Closed luraess closed 6 months ago

luraess commented 6 months ago

Looking into the scripts, I see you are using AMDGPU v0.8 which has now the same "convention" as CUDA wrt using threads and blocks as kernel launch params; gridsize = blocks and thus https://github.com/JuliaORNL/JACC.jl/blob/041c271a8711cbf02fb9ce3f5d7043f60daade8c/ext/JACCAMDGPU/JACCAMDGPU.jl#L7-L9 should be:

@roc groupsize = threads gridsize = blocks _parallel_for_amdgpu(f, x...) 

Regarding the issue https://github.com/JuliaGPU/AMDGPU.jl/issues/614 it could be that using weakdeps (adding Project.toml to /test) in tests could solve the issue as since JACC is using extensions one could make sure not relying on conditional loading but truly on extension mechanism?

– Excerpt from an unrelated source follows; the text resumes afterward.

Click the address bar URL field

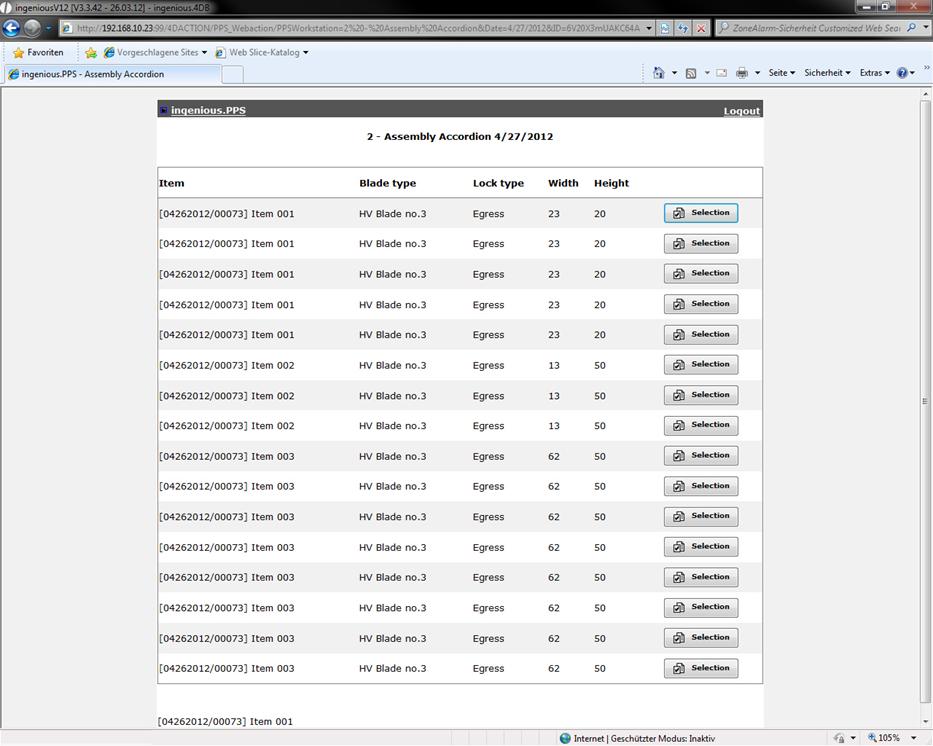[x=360, y=28]
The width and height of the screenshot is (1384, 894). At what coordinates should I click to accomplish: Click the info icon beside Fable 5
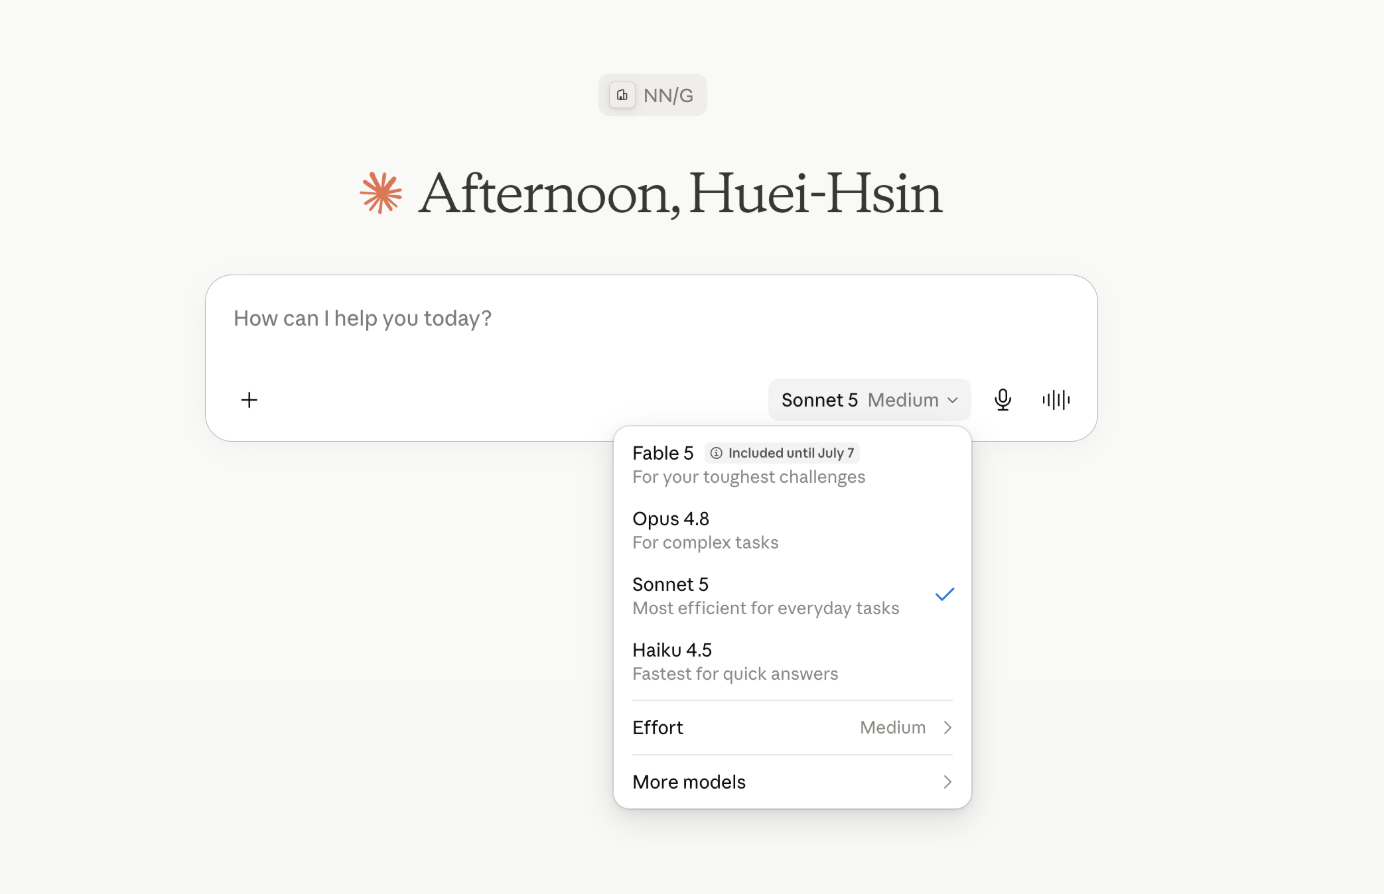(716, 453)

Also, it looks like you are running AMDGPU CI on Julia 1.9. There used to be issues because of LLVM on Julia 1.9 and thus Julia 1.10 could globally be preferred (although depending on the GPU 1.9 would work fine).

pedrovalerolara commented 6 months ago

This is an important point, thank you @luraess !! We have to make a few modifications on AMDGPU according to the "new" syntax. Apart from changing the groupsize and gridsize, I saw that there are some changes for device synchronization. Not sure, if it is still assumed that the launch of the kernels are synchronous by default or not, that is another test to do before using the new version of AMDGPU.jl.

luraess commented 6 months ago

We have to make a few modifications on AMDGPU according to the "new" syntax.

Yes, and I suspect this may address part of your perf issue you report wrt to tuning kernel launch params.

changes for device synchronization

The behaviour of AMDGPU wrt synchronisation should be fairly similar to CUDA. Unless specified otherwise, kernel are launched on the task local default device and normal priority stream. On the default device and default queue, kernel execution is ordered (and would not need explicit synchronisation). AMDGPU.synchronize(), as CUDA, syncs the streams and not the device. A lower-level device sync is also available but is a heavier operations.